DataMapper problem, should domain model be aware of the mapper object?

This is a question about the data mapper pattern, in which the mapper is responsible for CRUD operations on domain models in a flexible manner. The data mapper pattern is usually used together with UnitOfWork pattern. The UnitOfWork keeps track of the states of domain objects, it manages which objects will be inserted, updated or deleted. But there is a problem with UnitOfWork used in conjunction with DataMapper object.

I’ve heard from many articles that a good data mapper design the domain models are supposed to be unaware of the mapper’s existence. For instance, if I create a User Object, it’s should not keep a mapper object as its property. This does not seem to work at all with UnitOfWork, since when you commit on a UnitOfWork object, it will carry out the insert/update/delete operations on domain models. Now we are getting down to the main issue, these are operations that the data mapper handles, but how is a UnitOfWork object supposed to know about the data mappers?

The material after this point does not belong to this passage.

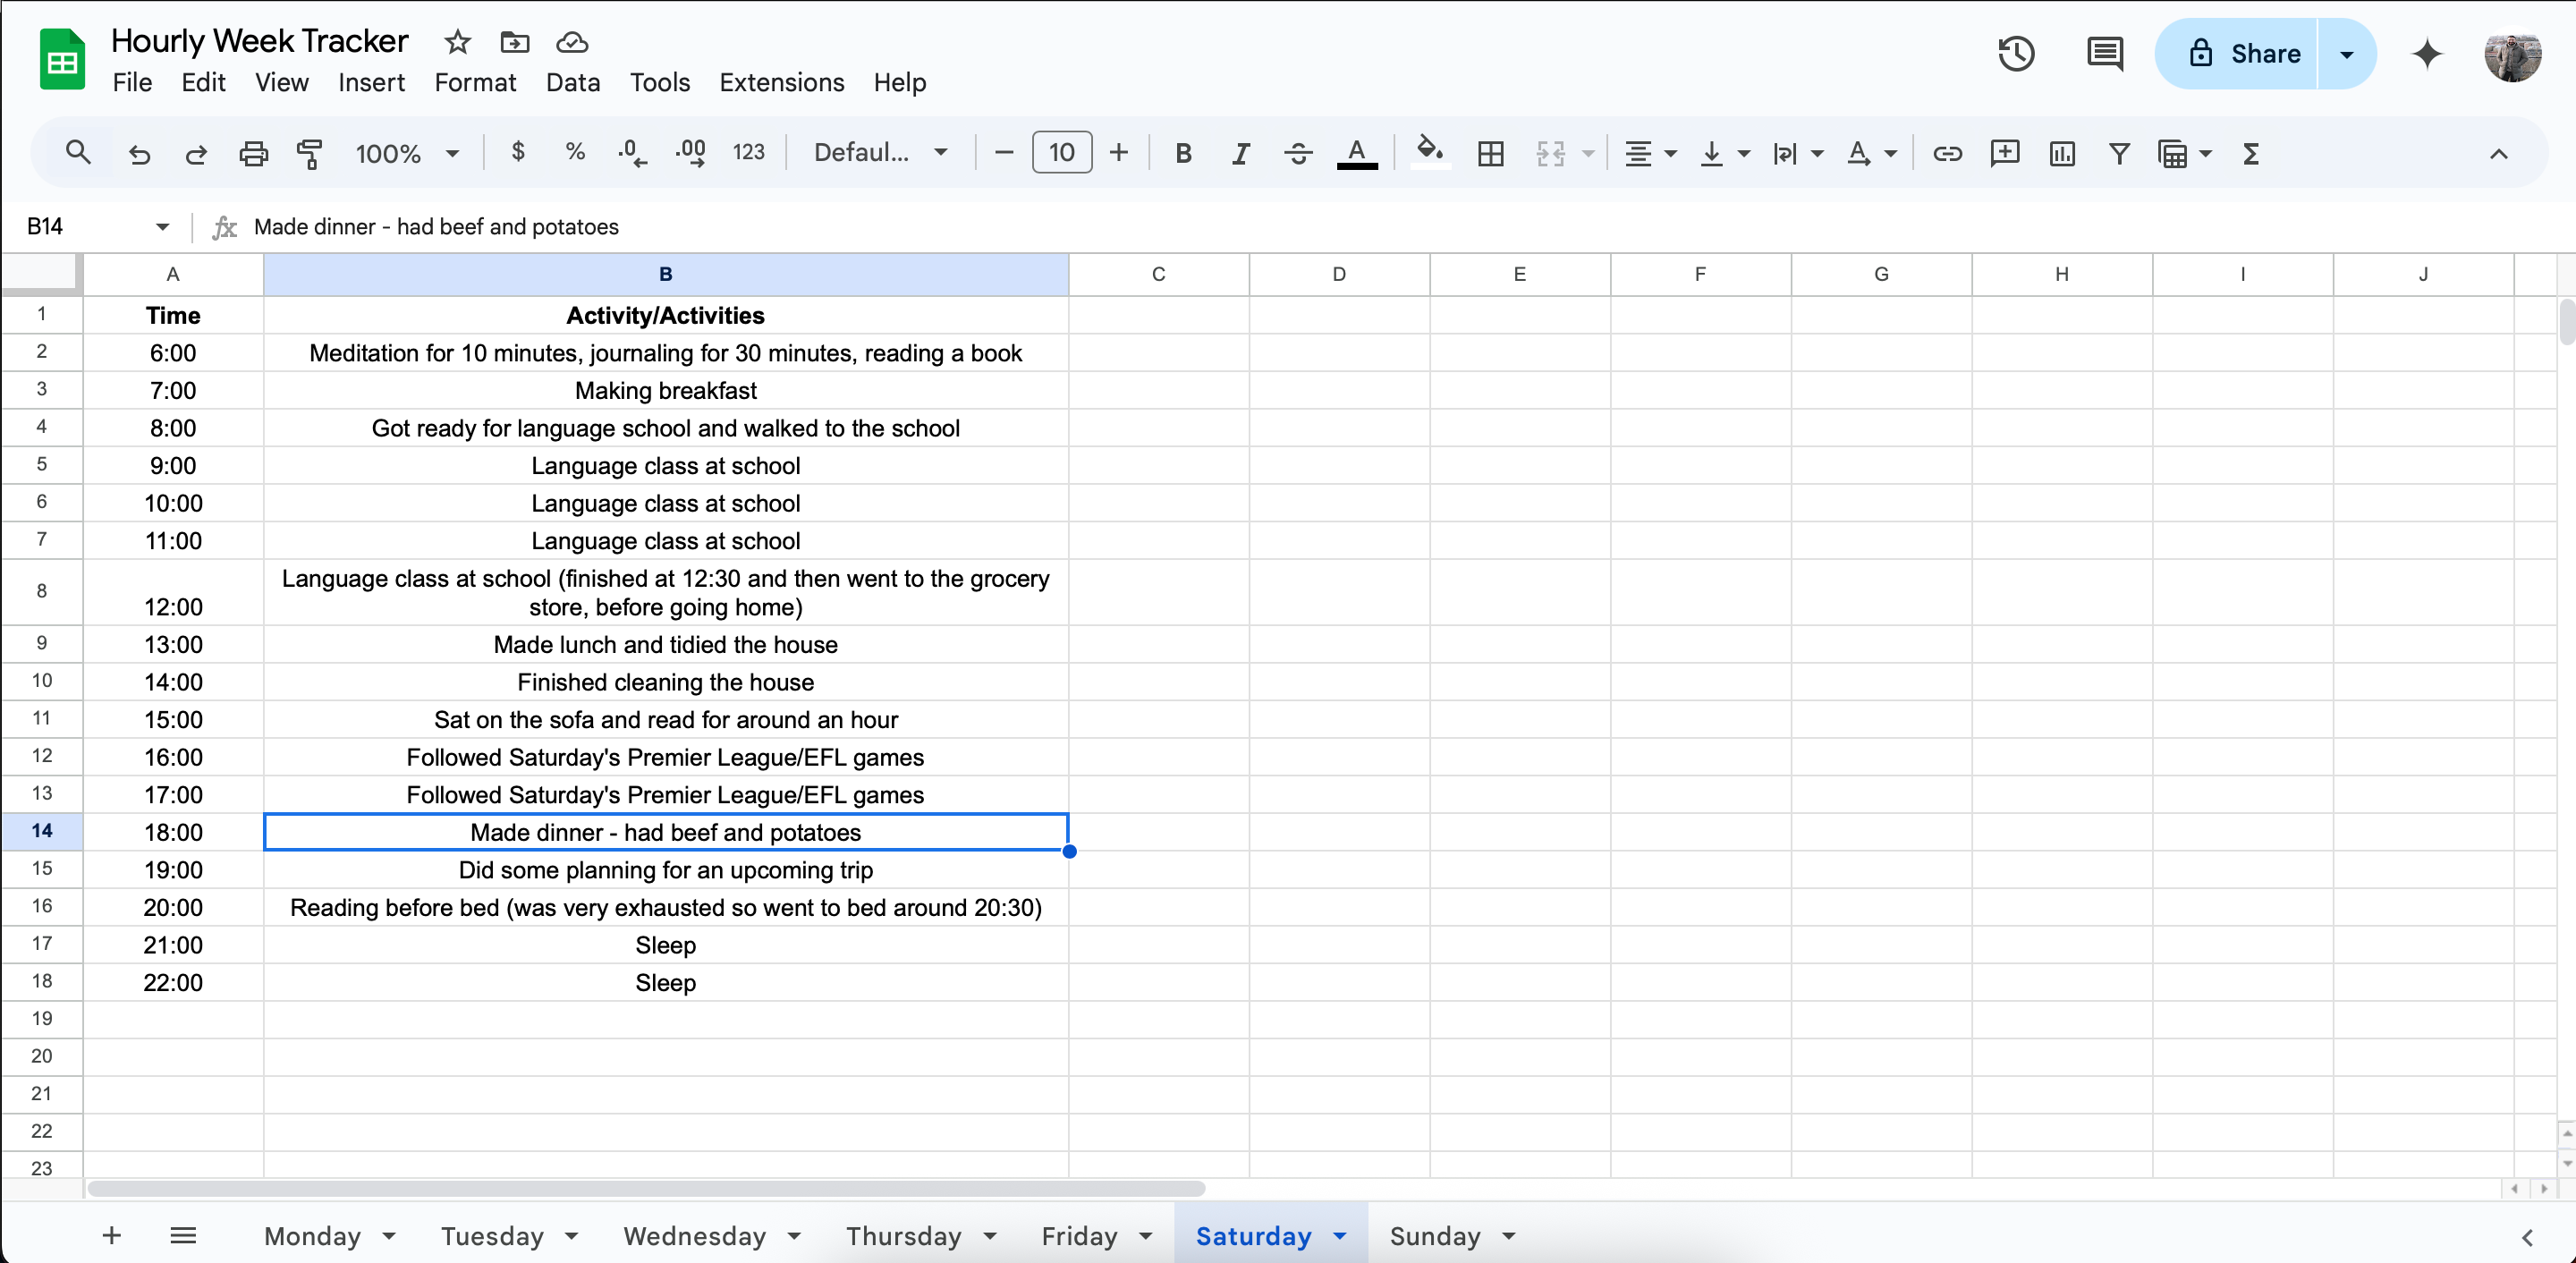Toggle strikethrough formatting
2576x1263 pixels.
1297,154
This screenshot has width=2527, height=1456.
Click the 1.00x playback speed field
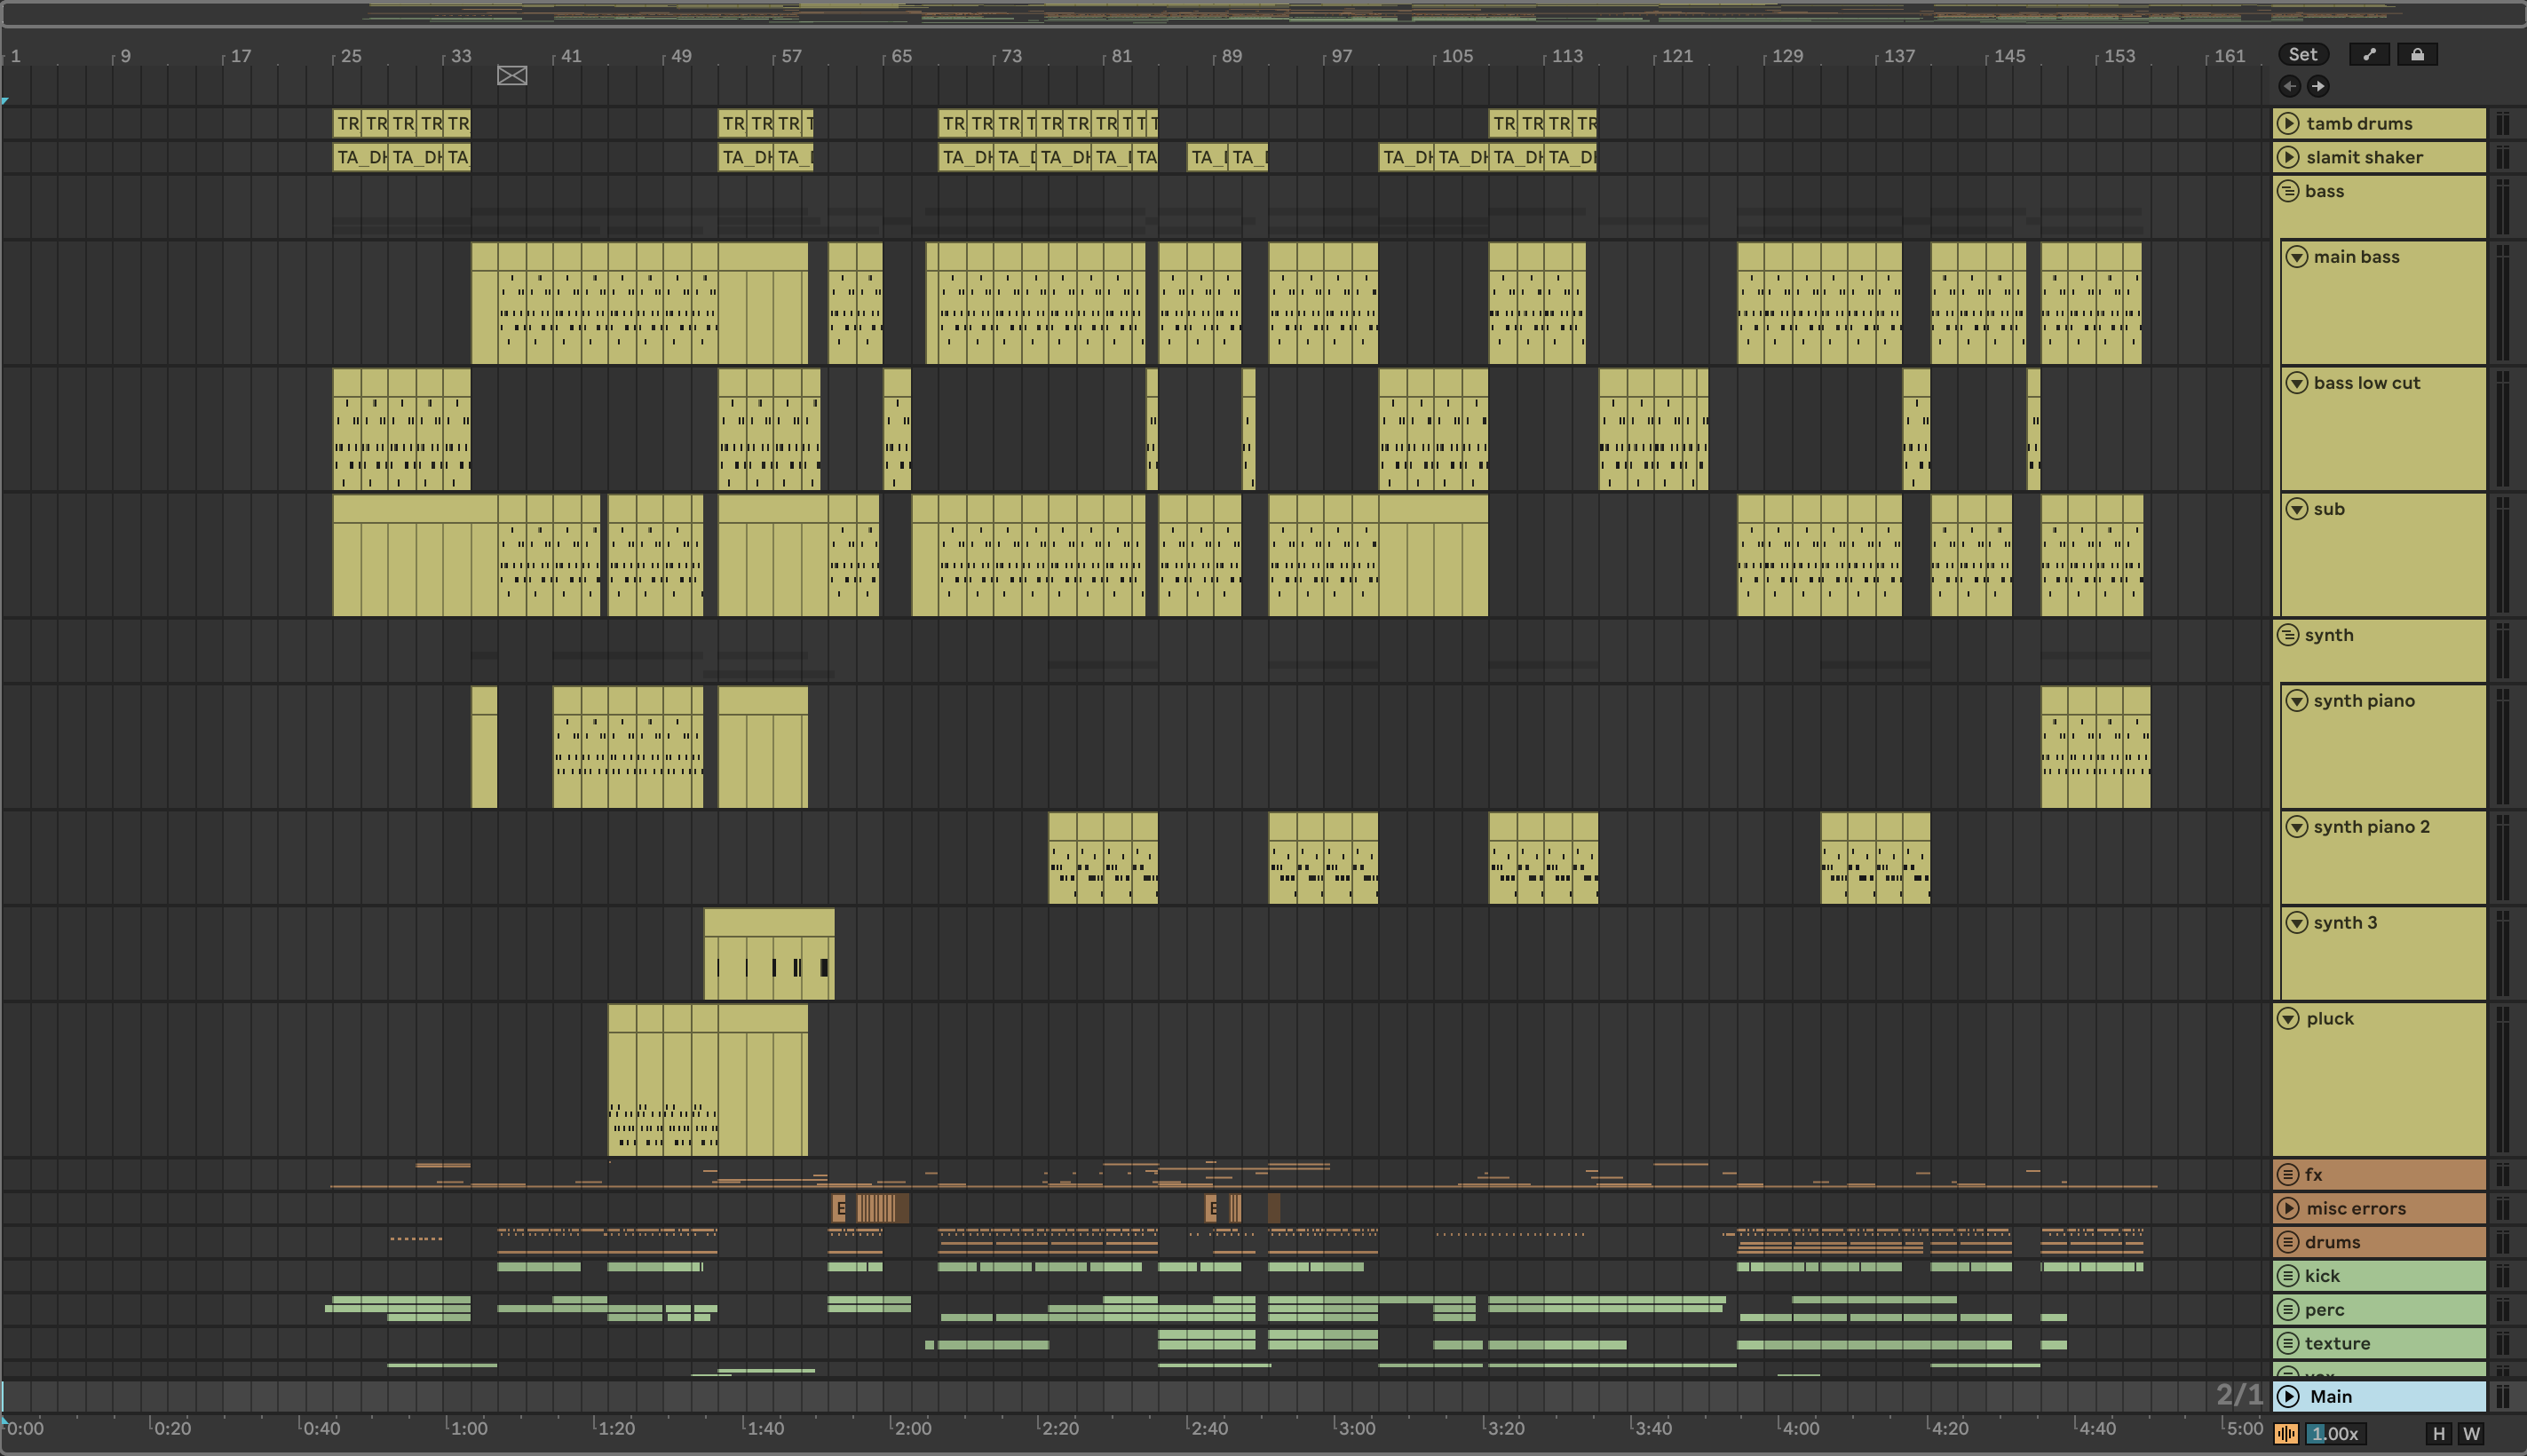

In other words, how does a UnitOfWork, a storage of domain models, know how to get the mappers from somewhere?

To me it seems that there are only two possible ways: Make the domain model aware of the existence of data mapper, or use static methods on mapper registry. I definitely hate the latter, but the former also comes with a price as the domain model will now possess the knowledge of its mapper object.

What do you think about this issue? How can it be resolved? Is it not a problem even if the domain model is indeed aware of the existence of mapper? Or are there other approaches to solve this dilemma? Please lemme know if you can help, thx.

Regular injection? Maybe I’m not understanding your problem. The UnitOfWork isn’t a domain model. It’s part of your mapper, so there’s nothing wrong with the UnitOfWork knowing about the mapper.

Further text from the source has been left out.